でも、飛行機の場合は新幹線とは全く別の、例えば「機材繰り」などという問題で飛べなくなったりしますから、今、飛行機の路線と新幹線と両方持っているところは、ダブルトラックを維持するために、航空会社に撤退されないように努力をするべきですよ、と申し上げました。

なぜなら、延々と線路を建設した新幹線は絶対に撤退することはできませんが、航空会社はすぐに撤退してしまいますから、地元の皆様、特に地域行政の皆様方は、新幹線をヘルプする必要などなくて、航空路線をヘルプするべきなんです。

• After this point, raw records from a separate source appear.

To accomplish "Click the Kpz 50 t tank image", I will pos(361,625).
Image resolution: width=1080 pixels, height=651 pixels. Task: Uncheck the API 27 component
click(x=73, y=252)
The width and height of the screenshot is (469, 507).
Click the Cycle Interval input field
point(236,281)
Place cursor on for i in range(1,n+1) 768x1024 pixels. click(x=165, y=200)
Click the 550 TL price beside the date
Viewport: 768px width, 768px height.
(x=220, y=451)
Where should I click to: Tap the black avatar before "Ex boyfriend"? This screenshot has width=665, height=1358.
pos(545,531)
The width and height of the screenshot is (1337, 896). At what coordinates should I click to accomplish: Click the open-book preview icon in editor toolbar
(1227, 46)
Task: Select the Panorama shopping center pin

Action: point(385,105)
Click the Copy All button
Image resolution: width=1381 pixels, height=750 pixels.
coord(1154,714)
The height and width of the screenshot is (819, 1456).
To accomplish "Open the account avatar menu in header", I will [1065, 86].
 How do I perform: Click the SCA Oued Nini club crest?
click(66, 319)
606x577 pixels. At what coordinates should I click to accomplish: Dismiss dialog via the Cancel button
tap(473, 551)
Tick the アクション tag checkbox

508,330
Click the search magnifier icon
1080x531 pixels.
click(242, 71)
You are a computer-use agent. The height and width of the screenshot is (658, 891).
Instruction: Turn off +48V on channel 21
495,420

そう、新幹線は「儲からないからやめます。」と言えない構造になっているわけですから、地元として守るべきは航空路線であって、つまり、そういうことも新幹線の弱点なわけです。

 

さて、新幹線は高速鉄道です。在来線の2倍も3倍ものスピードで走行します。

ということは、かなりのハイスペックな設備を持ってオペレーションを行っているわけで、私はそれ自体が新幹線の弱点だと考えています。

鉄道というのは一番最初は非電化単線でした。

それが複線になり、あるいは電化されて、そして100年ぐらいかけて新幹線になって行ったのです。

新幹線をオペレーションするためには、高速鉄道に求められるすべての条件が揃わなくてはなりません。

条件が揃わなければオペレーションできないのです。

 

例えば、電化されている路線であれば、架線障害が発生すれば列車は走ることができません。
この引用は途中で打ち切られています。